Port fastai-nbstripout to jupyter lab


(Stas Bekman) #1

It appears that fastai-nbstripout doesn’t work with jupyter lab - most likely its notebook format is slightly different than jupyter notebook. Since fastai-nbstripout manipulates the json content directly (to get 10+ speed gain over nbformat), it’s possible that it needs to be tweaked to match the other format as well. So if you’re looking for a relatively small simple project that just requires basic python understanding and list comprehension, this could be a neat little project for you. Thank you.


Dev Projects Index
Automate hub installation
Fastai-nbstripout: stripping notebook outputs and metadata for git storage
(Gokkul Nath T S) #2

HI @stas

I took a look into it. I was surprised that a Jupyter notebook is just a big json file with code put inside a hierarchy/tree of dicts.

Since the current implementation puts an empty list to all keys that are not required.
The way, i am thinking to approach the problem is , we can find the diff between the notebook run using jupyter notebook and Jupyter Lab. We can then configure the script to retain any essential information required i.e Identity additional Keys of Dict to retain.

Once the tool is in working state, In order to test it , i will try to run a few NB using jupyter lab and compare it with the baseline file (stripped version obtained from the repo directly) . Please provide your feedback on the approach or suggestion for alternatives approaches.

~Gokkul


(Stas Bekman) #3

Thank you for wanting to work on this project, @gokkulnath!

Your proposed solution sounds reasonable.

Basically, fastai-nbstripout on a notebook run and saved by jupyter lab should produce an identical output as the one it produces on the same notebook run/saved in jupyter notebook.

I haven’t looked at the difference between those 2 formats, but most likely it’s the key to this problem. Probably let’s do the first step of identifying what the differences are and whether we can detect that the incoming nb is the result of one jupyter program or the other.

It’s also very possible that this won’t work. i.e. fastai-nbstripout needs to stay very fast.

And I remind that most likely jupyter lab nbs is still nbformat compliant - just saves it in a slightly different way. We just bypass nbformat to process it 10 times faster.

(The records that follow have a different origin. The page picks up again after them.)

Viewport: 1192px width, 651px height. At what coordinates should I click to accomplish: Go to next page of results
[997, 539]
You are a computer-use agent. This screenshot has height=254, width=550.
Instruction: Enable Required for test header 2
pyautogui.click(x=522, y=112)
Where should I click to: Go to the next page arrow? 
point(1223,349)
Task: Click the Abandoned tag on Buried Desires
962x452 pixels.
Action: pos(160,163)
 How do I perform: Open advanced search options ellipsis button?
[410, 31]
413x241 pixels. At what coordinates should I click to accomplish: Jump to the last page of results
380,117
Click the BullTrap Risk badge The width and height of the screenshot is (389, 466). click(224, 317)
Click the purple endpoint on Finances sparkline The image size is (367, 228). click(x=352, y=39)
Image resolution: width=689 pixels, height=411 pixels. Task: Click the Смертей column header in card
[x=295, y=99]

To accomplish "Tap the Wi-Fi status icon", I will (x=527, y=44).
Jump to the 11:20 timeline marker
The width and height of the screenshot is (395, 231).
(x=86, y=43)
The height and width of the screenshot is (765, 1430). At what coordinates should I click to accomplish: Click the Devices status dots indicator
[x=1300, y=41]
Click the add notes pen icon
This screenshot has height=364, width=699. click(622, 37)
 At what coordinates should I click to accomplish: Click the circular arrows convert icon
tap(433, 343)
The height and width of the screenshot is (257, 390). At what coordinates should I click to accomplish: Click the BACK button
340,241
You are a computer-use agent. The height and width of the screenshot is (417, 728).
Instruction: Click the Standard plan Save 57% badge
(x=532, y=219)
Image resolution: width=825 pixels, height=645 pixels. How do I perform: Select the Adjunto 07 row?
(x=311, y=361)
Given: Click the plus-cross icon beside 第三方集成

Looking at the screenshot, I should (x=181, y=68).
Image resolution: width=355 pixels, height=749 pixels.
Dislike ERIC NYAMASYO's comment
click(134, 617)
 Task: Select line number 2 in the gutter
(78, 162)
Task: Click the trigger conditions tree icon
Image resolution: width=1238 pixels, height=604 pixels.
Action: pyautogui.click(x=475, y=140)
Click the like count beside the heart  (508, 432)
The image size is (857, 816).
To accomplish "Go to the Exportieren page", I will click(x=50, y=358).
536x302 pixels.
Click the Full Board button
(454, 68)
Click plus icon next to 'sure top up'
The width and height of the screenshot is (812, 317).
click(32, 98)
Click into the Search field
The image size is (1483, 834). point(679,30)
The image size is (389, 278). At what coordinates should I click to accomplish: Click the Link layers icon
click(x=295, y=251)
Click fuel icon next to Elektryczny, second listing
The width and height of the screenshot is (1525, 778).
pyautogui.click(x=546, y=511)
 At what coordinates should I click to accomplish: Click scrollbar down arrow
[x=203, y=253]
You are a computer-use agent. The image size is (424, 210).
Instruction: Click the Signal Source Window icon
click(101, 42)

Also, if it helps this need came from this PR https://github.com/fastai/fastai/pull/1632, perhaps you could collaborate with odysseus0 since he was using GCP in first place and reported that our fastai-nbstripout wasn’t able to strip the nbs produced by GCP (which he said uses jupyter lab).

Sorry, just sharing my notes at this moment. I will be able to provide better feedback as we gather more data.